Text as Data Approach

Treating text “as data” is a subtle but radical departure from classical methods of using qualitative, interpretative tools (such as reading!) to determine the “meaning” of the text. It is also different from studying the features of the text as objects of study in their own right, although an eclectic view of text as data might stretch to include this.

When the text is simply data, by contrast, then our focus of interest is not on the texts or the features of the texts themselves, but on what the patterns in these features can tell us about something else: usually the author, process, or system that produced the texts. Textual data then becomes no different from analyzing a survey dataset, for instance, where the concern is not to interpret each respondent’s vector of data, but rather to analyze patterns of responses from a larger group of respondents for what they can tell us about various questions of interest.

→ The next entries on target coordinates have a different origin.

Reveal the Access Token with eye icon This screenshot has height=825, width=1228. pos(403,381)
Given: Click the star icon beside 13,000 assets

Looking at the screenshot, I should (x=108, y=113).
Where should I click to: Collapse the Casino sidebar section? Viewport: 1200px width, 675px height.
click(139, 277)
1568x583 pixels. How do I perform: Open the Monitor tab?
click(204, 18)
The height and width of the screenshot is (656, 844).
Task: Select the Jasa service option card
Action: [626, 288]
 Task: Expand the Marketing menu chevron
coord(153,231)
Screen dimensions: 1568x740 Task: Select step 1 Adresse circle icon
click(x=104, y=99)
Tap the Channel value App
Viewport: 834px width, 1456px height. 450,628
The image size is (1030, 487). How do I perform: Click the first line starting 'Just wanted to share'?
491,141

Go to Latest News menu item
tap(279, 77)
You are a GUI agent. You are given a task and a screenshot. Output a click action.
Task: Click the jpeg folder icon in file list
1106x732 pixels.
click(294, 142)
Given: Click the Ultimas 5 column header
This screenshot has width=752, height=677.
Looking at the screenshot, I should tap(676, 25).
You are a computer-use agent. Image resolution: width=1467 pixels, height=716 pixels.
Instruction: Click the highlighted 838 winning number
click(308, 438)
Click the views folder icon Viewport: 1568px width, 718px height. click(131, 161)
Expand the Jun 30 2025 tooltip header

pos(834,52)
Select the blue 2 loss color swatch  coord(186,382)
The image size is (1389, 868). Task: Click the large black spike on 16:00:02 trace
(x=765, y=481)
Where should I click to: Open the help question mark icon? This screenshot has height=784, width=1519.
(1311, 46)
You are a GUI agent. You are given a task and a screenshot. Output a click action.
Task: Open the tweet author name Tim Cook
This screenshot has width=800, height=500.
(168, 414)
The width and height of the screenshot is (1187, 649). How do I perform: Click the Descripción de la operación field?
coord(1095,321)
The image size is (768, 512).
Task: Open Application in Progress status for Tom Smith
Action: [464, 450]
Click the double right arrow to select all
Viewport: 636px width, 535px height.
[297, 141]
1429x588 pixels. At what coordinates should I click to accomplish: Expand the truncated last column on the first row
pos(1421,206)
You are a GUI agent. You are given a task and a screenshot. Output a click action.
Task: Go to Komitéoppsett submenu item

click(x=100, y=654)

Whether your approach is motivated by a social science question or data mining for marketing analytics, you are still interested in more aggregate patterns or relationship questions, using the patterns found in the texts to inform you about this process.

Traditional content analysis schemes for analyzing texts — whether computer-assisted or not — involves human determination of segments of a text through an interpretative process. Pure “text as data” approaches can replace the human interpretative element of the analysis with statistical scaling models, usually to estimate latent traits or classes thought to generate the texts. This is the basic approach taken by scaling models and by topic models, for example.

The advantages of treating text in this manner are numerous. First, if text can be analyzed using statistical methods, then we have access to the large corpus of knowledge about stochastic processes, models of uncertainty, functional forms, and other common elements from the statistical analyst’s repertoire. These issues may be more complicated for natural language, especially when it comes to building a generative models, but they are still the same class of problems familiar from quantitative data analysis generally. Second, by removing the need for qualitative judgment as part of the analytic procedure, the application of quantitative methods to analyze textual data means we are no longer limited to languages that we must understand.

The distinction between removing qualitative judgment from the analytic procedure and removing human judgment altogether is important, since it would be impossible to analyze text or any other data without human judgment. All supervised learning methods begin with some human judgments (for a training set), and even unsupervised methods involve human selection of the data. And no analytic procedure can produce useful results if these cannot be made meaningful in some way for human interpretation. Treating text as data, however, means that the steps in between can be performed without human judgment, just as the core part of a statistical analysis is done by computerised implementation of algorithmic and and mathematical methods.